Open Access
PD42 ‐ Is rituximab a trigger for persistent hypogammaglobulinemia in idiopathic nephrotic syndrome?
Author(s) -
Trujillo Juan Enrique,
Bosque Montserrat,
Asensio Òscar,
Ranera Adrián,
Rojo Juan Cristobal,
Vilella Mireia,
Guijarro Elisabet,
Domingo Xavier,
Valdesoiro Laura,
Larramona Helena
Publication year - 2014
Publication title -
clinical and translational allergy
Language(s) - English
Resource type - Journals
SCImago Journal Rank - 0.979
H-Index - 37
ISSN - 2045-7022
DOI - 10.1186/2045-7022-4-s1-p42
Subject(s) - hypogammaglobulinemia , medicine , nephrotic syndrome , rituximab , immunology , proteinuria , cyclophosphamide , immunodeficiency , gastroenterology , pediatrics , antibody , chemotherapy , kidney , immune system
Rituximab (RTX) is a monoclonal antibody; recently it has been use as a new treatment strategy in patients with high-degree steroid-dependent nephrotic syndrome.
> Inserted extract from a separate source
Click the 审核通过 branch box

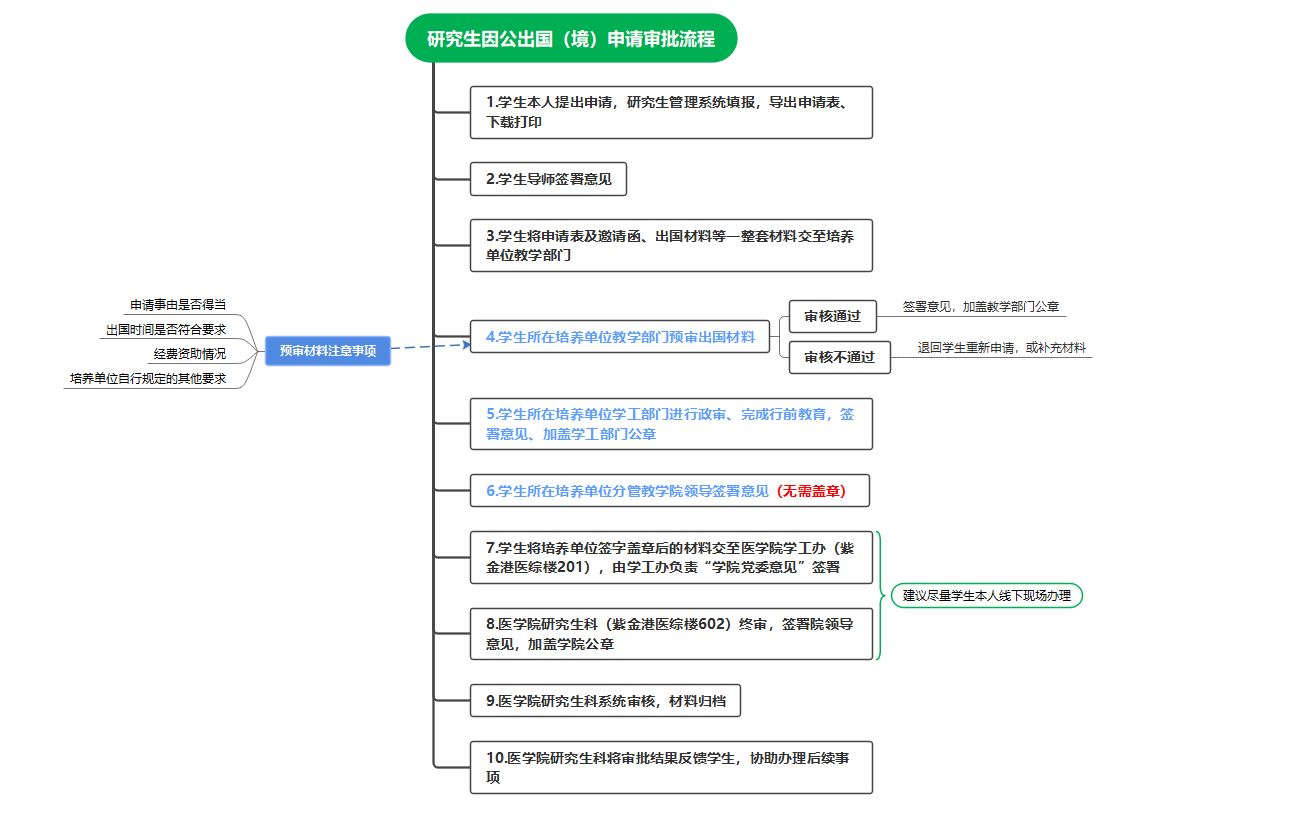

It provokes a lymphocyte B depletion in some cases that interacts with Immunoglobulins creating decreased plasma IgG levels and hypogammaglobulinemia. We report the case of a 2.5 year old male diagnosed of idiopathic nephrotic syndrome. He presented resistance to systemic steroids as well as second line treatments (cyclophosphamide and mycophenolate). Patient started with intravenous infussion of rituximab at 375mg/m2. Baseline analysis before RTX treatment evidenced low IgG levels, although these values are not conclusive because they were taken during nephrotic state. Twenty days later, the patient presented severe hypogammaglobulinemia with IgG levels of 149 mg/dL, without nephrotic proteinuria. We decided to start intravenous gammaglobulin (IVIG) every 4-6 weeks. Analysis showed low levels of lymphocytes (predominantly B type) four days after initiated the treatment. Follow up demonstrated complete recovery of lymphocyte count two years later. After 3 years of RTX administration the patient continues to have hypogammaglobulimenia, requiring IVIG until now.